___ Extrait retenu
Vu l'ordonnance rendue le 15 septembre 2016 par le magistrat chargé du contrôle des mesures d'instruction au tribunal de commerce de Paris qui a fixé à 175.000€ TTC le montant de la rémunération de l'expert M. [R] [E], autorisé ce dernier à se faire remettre par le greffe la somme de 127.307,43 € prise sur la consignation versée par la SA BRICOMAN et ordonné, s'il y a lieu, la restitution de l'excédent de consignation ;

Vu le recours formé par la SAS MAISON DU 13° et enregistré au greffe de la cour d'appel le 2 novembre 2016 sous le RG 16/22222 pour contester sur le fondement de l'article 724 du code de procédure civile le montant des honoraires d'expertise et voir juger que faute de justifications dûment apportées, le nombre d'heures, hors réunions d'expertise et temps de trajet de l'expert judiciaire et de ses sapiteurs devra être réduit dans de plus justes proporitions et au moins de 50% ;

Vu le recours formé par la SA BRICOMAN et enregistré au greffe de la cour d'appel le 3 novembre 2016 sous le RG 16/22238 pour contester le montant des honoraires d'expertise et voir juger que faute de justifications dûment apportées, le nombre d'heures de l'expert M. [E] et de son sapiteur M. [Z], hors réunions d'expertise et temps de trajet sera réduit dans de plus justes proporitions et au moins de 50% ;

Vu les actes de dénonciation de ces recours aux parties ;

Vu les convocations des parties pour l'audience du 6 novembre 2017 ;

Vu les articles 714 à 718 du code de procédure civile;

Vu les observations orales des parties et de l'expert ;

A l'audience, la SAS MAISON DU 13°, représentée par son conseil, a, au visa des dispositions des articles 31, 32, 284, 724 du code de procédure civile , demandé au magistrat délégué par le Premier Président de la cour d'appel pour statuer de :

- déclarer irrecevables les demandes formées par Messieurs [K] et [Z],

- déclarer recevable et bien fondée sa demande formée à l'encontre de la décision rendue par M. le Président du tribunal de commerce de PARIS, du 15 septembre 2016, taxant les honoraires de M. [E] à la somme de 175.000 € TTC, .
______
# [Consignes de travail]
(A) Dans l'extrait retenu, à quel montant l'ordonnance du 15 septembre 2016 a-t-elle fixé la rémunération de l'expert ?
(B) Parmi les lignes fournies ci-dessous, recopiez fidèlement celles qui vont de la ligne contenant « Ruislip (72, 2496) » jusqu'à la dernière ligne, toutes deux comprises.
___ Lignes disponibles
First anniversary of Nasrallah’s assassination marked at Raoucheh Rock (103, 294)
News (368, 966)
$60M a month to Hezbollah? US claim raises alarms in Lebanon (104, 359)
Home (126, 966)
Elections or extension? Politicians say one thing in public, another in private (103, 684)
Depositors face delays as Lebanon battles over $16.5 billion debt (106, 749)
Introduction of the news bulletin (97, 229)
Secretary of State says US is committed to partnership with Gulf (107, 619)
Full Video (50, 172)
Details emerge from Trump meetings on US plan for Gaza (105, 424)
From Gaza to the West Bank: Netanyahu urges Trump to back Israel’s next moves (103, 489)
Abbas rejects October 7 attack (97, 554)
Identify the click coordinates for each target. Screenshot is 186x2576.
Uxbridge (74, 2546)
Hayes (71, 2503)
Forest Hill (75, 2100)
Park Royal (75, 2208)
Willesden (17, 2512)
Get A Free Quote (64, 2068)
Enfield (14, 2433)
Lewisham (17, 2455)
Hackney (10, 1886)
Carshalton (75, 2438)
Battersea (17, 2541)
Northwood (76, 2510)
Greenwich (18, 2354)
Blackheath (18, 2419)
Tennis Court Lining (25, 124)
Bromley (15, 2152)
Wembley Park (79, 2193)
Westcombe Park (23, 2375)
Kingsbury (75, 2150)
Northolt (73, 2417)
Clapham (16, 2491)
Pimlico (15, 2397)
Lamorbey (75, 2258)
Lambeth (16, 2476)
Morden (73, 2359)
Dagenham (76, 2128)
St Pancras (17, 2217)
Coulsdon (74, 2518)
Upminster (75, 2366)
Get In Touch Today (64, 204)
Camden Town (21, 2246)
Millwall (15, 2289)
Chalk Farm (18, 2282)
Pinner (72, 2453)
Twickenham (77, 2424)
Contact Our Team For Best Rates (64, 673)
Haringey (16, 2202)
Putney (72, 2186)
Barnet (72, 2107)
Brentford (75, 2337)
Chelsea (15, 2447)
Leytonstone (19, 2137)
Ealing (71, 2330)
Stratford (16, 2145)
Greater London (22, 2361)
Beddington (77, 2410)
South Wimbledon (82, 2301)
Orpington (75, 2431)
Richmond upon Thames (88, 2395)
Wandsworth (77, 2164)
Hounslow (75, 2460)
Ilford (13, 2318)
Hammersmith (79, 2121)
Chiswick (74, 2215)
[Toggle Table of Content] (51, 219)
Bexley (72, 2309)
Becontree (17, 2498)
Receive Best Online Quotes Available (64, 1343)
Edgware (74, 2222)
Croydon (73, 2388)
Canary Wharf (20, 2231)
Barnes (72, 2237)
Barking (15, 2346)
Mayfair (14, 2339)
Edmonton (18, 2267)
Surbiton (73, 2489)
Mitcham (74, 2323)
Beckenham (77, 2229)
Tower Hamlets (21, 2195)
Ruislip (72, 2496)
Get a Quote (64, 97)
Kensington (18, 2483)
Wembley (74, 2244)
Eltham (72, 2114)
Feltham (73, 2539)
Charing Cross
______
# [Réponses par tâche]
(A) À 175.000 € TTC.

(B)
Ruislip (72, 2496)
Get a Quote (64, 97)
Kensington (18, 2483)
Wembley (74, 2244)
Eltham (72, 2114)
Feltham (73, 2539)
Charing Cross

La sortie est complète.